But I’m the only one who enjoys it.

My partner doesn’t get the same thrill, and she has her reasons, but even so, she still helps me decorate. Though she’s there and she’s present, it still feels like somethings missing.

Her heart’s not in it.

I always try to brush it off and enjoy the moment for myself, but I hope one day she comes around.

Moment one of disappointment.

Then comes the baking. This is where the energy levels really start to drop. We make a point every year to whip up an insane amount of Christmas goodies. Everything from toffee, peanut butter stuffed Ritz cracker sandwiches dipped in chocolate, chocolate-covered peanut clusters, puppy chow, chocolate pretzels, cookies, and more.

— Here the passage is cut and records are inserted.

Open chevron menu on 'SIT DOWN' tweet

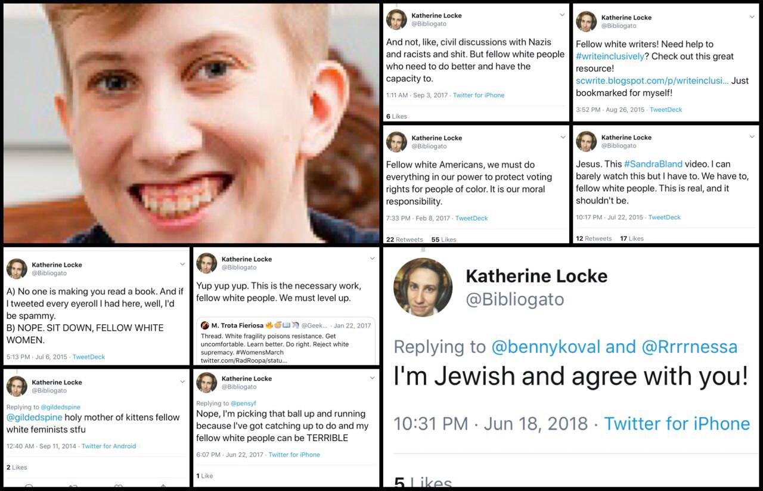[x=182, y=264]
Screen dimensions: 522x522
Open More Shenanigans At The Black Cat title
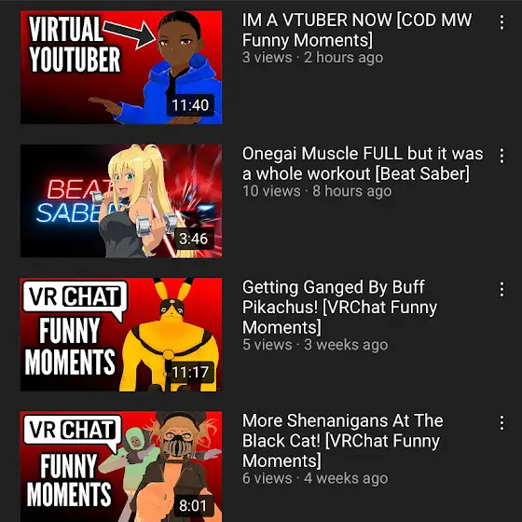pyautogui.click(x=343, y=440)
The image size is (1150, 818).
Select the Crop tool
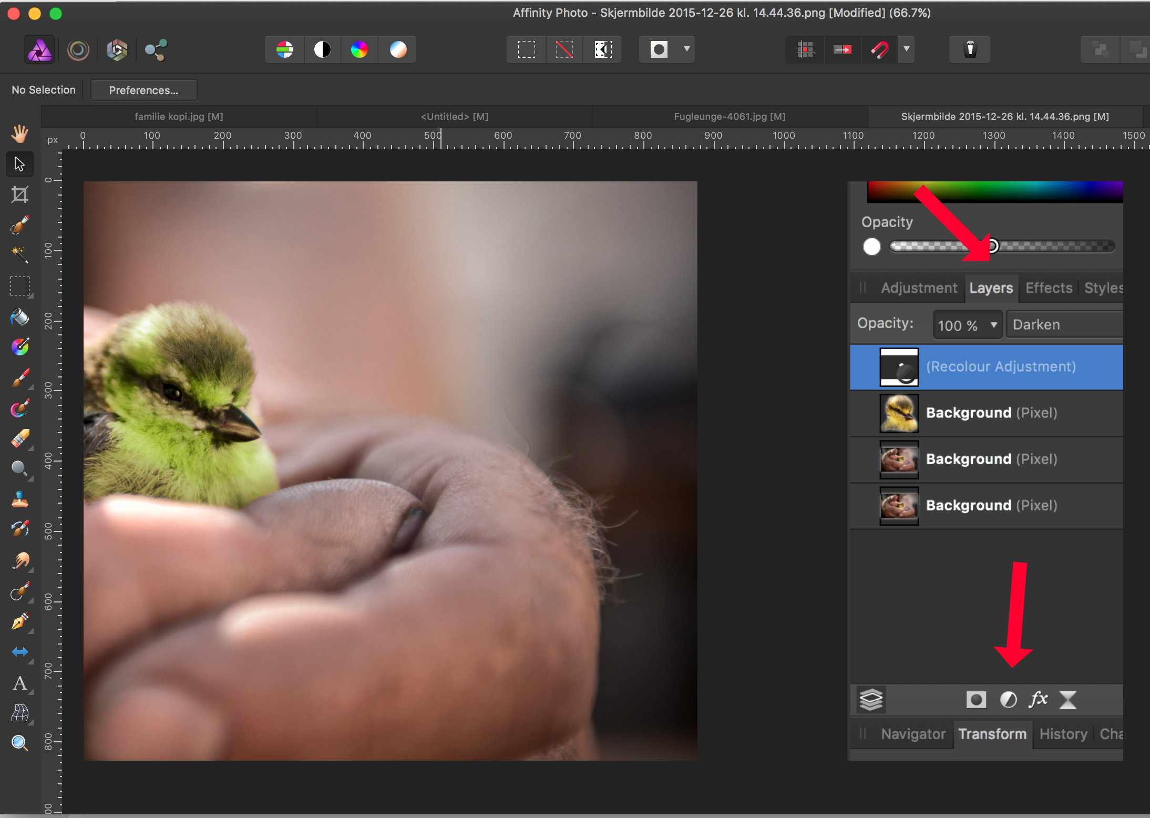click(x=20, y=195)
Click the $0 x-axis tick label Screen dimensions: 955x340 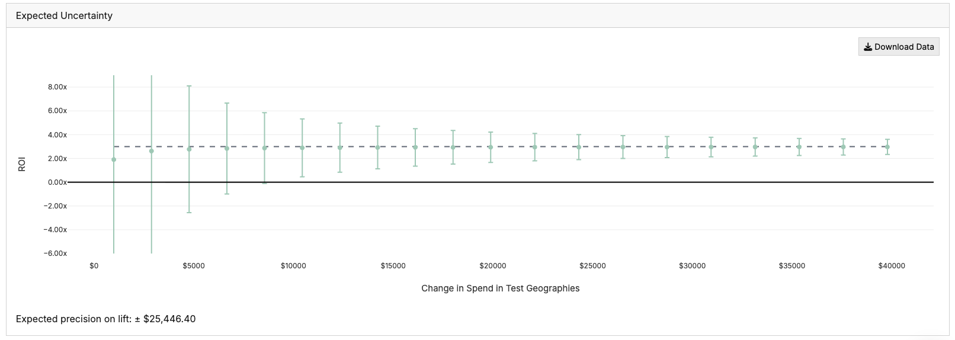click(x=94, y=266)
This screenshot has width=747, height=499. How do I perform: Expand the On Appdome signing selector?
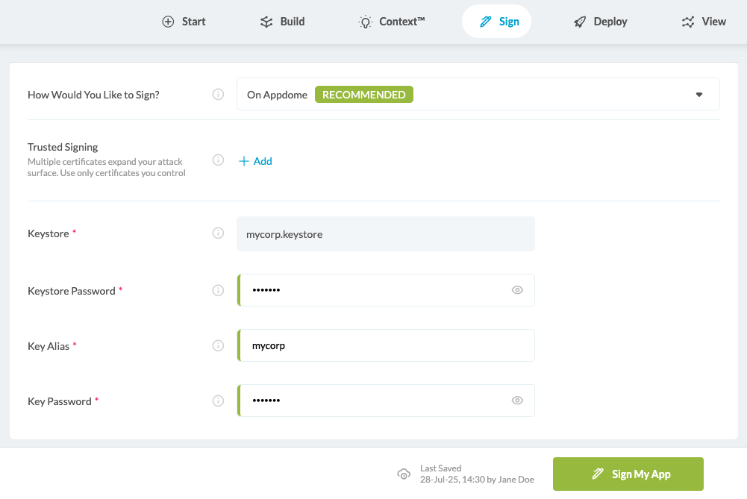478,95
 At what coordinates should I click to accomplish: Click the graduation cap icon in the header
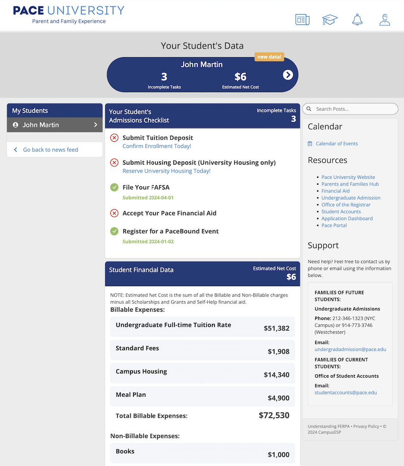[330, 19]
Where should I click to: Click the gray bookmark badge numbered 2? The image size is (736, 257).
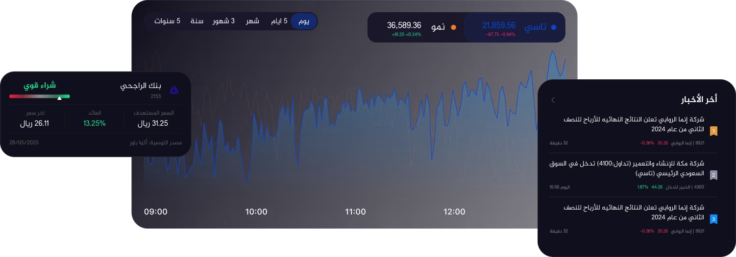coord(713,175)
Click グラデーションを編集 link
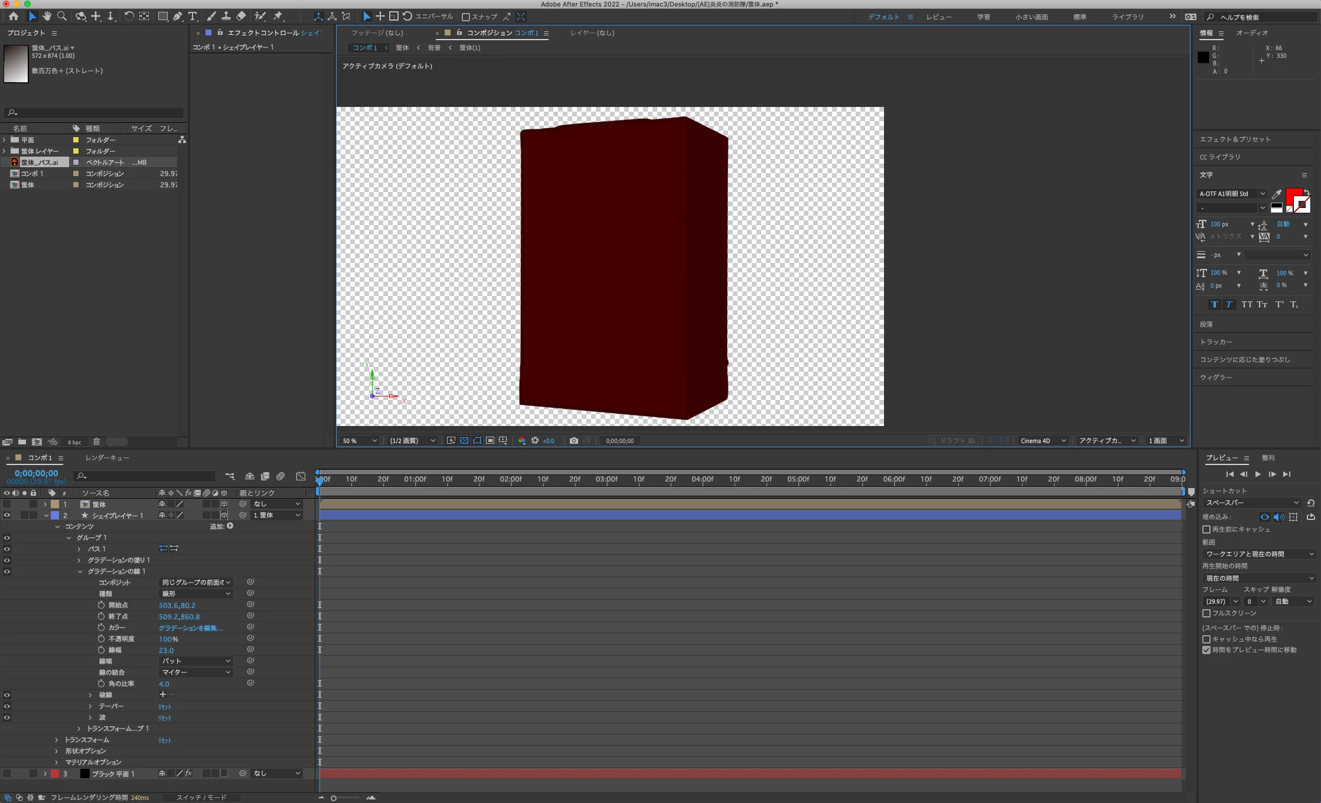This screenshot has width=1321, height=803. [190, 628]
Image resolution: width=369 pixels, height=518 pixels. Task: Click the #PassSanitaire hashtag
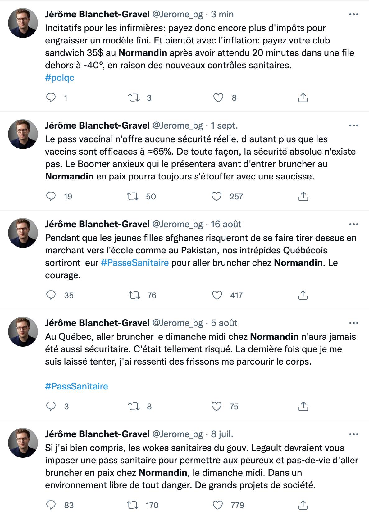tap(76, 386)
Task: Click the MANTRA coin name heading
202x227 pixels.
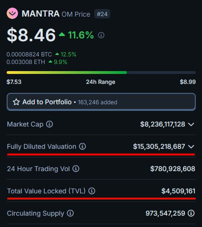Action: (40, 14)
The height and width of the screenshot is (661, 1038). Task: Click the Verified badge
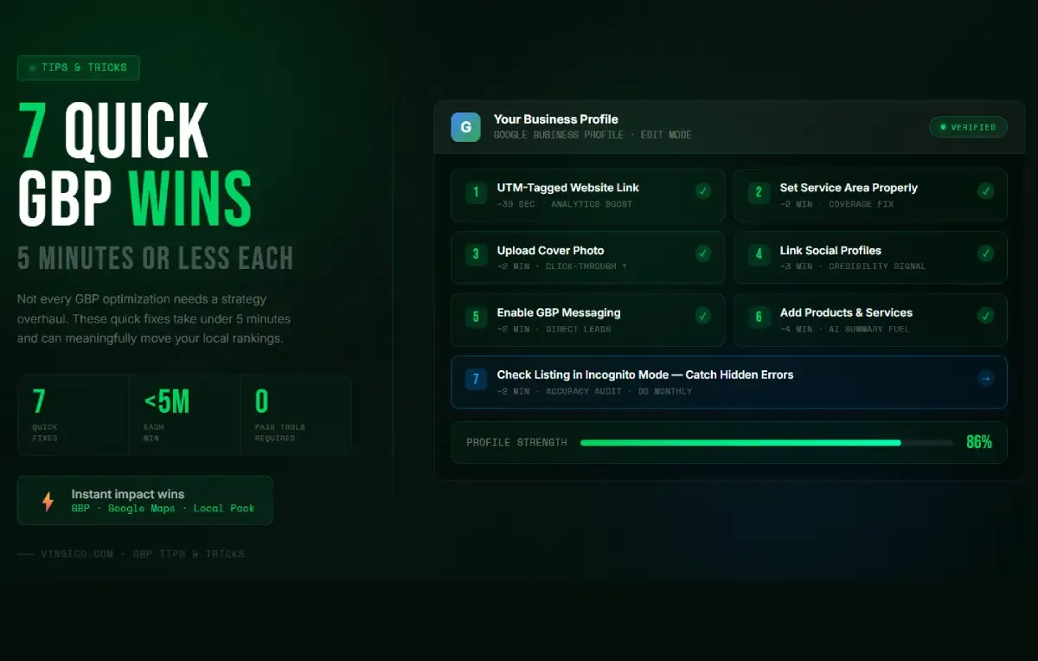coord(968,127)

I spend the time to individually wrap each cluster of sweets in their own tissue paper, wrapped with twine and tied with a festive cutout hand-written note labeling what each item is.

We divide the sweets between tins to ship off to our friends and family and then rush off to the post office the day of the Christmas cut-off with our fingers crossed and a wish sent out into the universe that they all make it on time.

By the end of it this year I was beyond exhausted. The post office was actually a decent trip compared to last year but then I get home to find the individual bags of puppy chow lined up on our wet bar that no one will receive.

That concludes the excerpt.